Some members have reported reducing gyno even after a few years, while others said it didn't help. The results with mature gyno vary. How long have you had your gyno?
 
FreakMonster said:
About 4 yrs.

I would try 2.5mgs letrozole (femara) ED + 40-60mgs nolvadex ED. After 4 years it's not a guarantee, but worth a shot.
 
Mr.X said:
Some members have reported reducing gyno even after a few years, while others said it didn't help. The results with mature gyno vary. How long have you had your gyno?

k6jatu37, any reply ? bump
 
Ive had gyno for 1 year after taking a pro hormone called Monsterdrol XT and i was just taking 1.25mg of letro a day and 0.50 Prami at night before i went to bed for 3 weeks, my lumps are completely gone but both my nipples are still puffy( the lumps were tiny). i have around 9-10% BF and it looks weird since im ripped everywhere else. Would 1.25 letro ED and 10mg of tamox every day for awhile get rid of this puffiness?
 
Ive had gyno for 1 year after taking a pro hormone called Monsterdrol XT and i was just taking 1.25mg of letro a day and 0.50 Prami at night before i went to bed for 3 weeks, my lumps are completely gone but both my nipples are still puffy( the lumps were tiny). i have around 9-10% BF and it looks weird since im ripped everywhere else. Would 1.25 letro ED and 10mg of tamox every day for awhile get rid of this puffiness?

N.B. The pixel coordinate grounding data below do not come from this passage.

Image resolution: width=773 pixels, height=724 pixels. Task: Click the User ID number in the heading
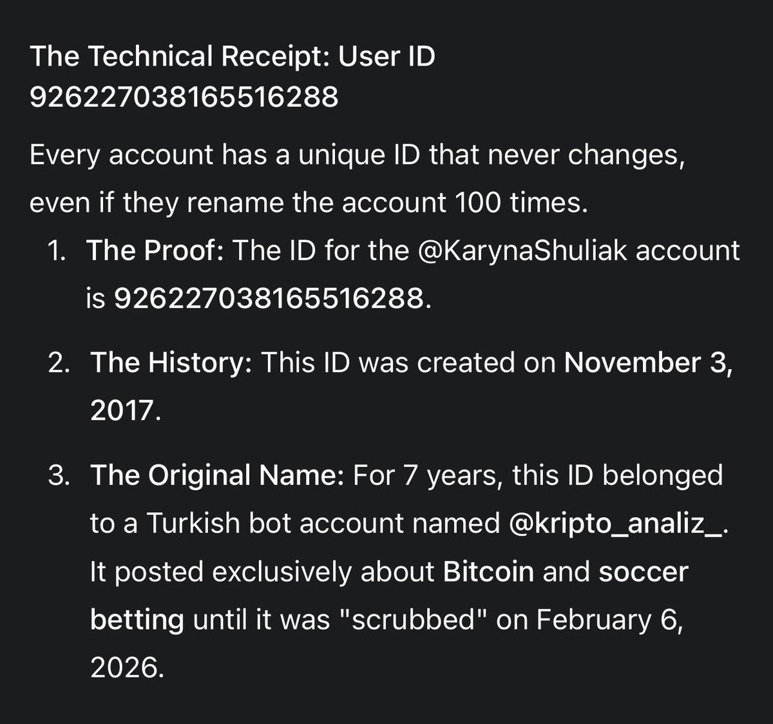(184, 97)
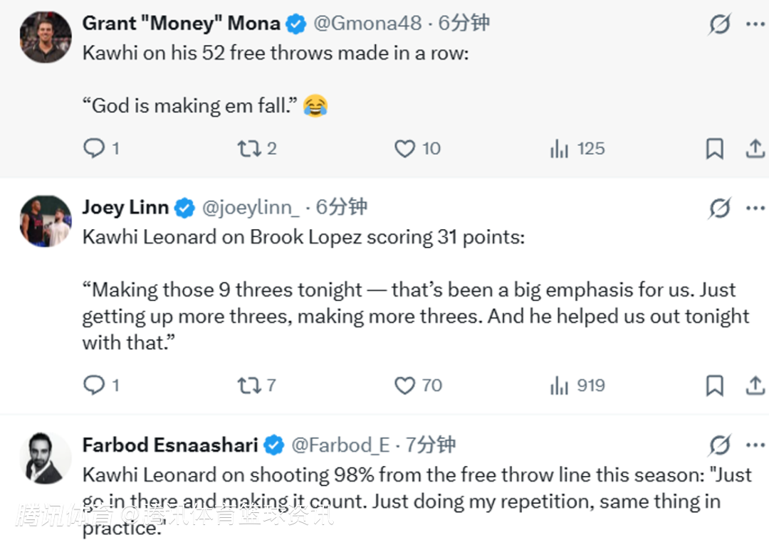
Task: Open @Gmona48 profile handle link
Action: 367,23
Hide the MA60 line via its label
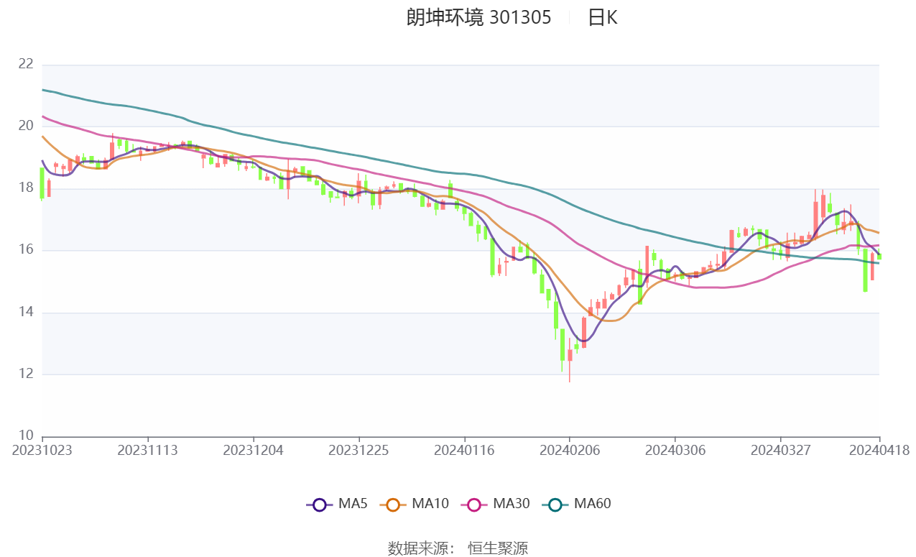The width and height of the screenshot is (916, 557). coord(592,504)
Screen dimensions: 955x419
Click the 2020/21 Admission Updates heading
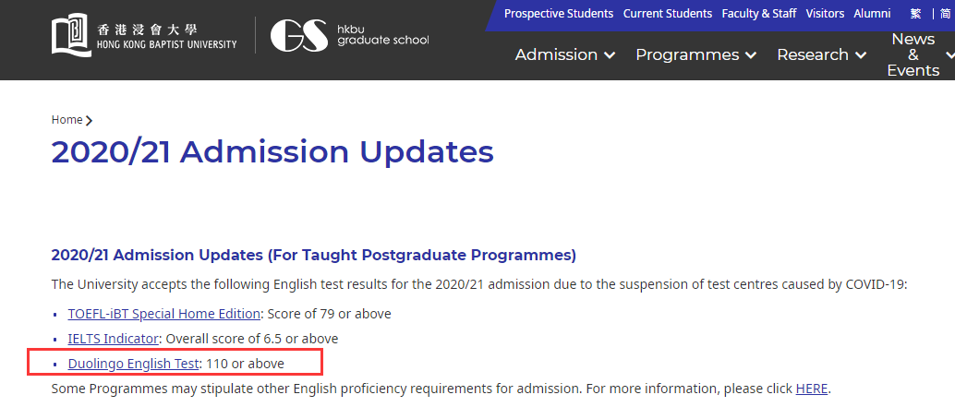272,151
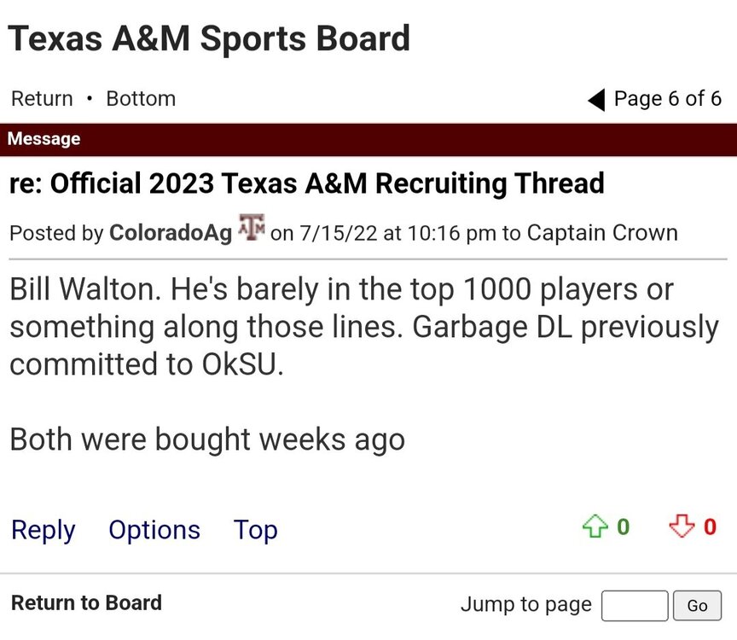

Try not to reply on old threads especially ones since 2006 you can try forma stanzol for puffy nips usually does the trick so u don't feel like shit on letro
 
Hey guys, had preexisting gyno that I thought I had under control. Recently started new cycle 300 mg(test/tren blend) and 40 mg of Tbol while running AI(arimidex). Within 2 weeks I had to stop gear because of the gyno flare up. I started nolva immediately and now running letro as well.
Does anyone have dvice on what I can take to prevent flareups while on gear? And how do I dose (nolva/letro) to treat preexisting gyno for the time being?
Any advice will be greatly appreciated.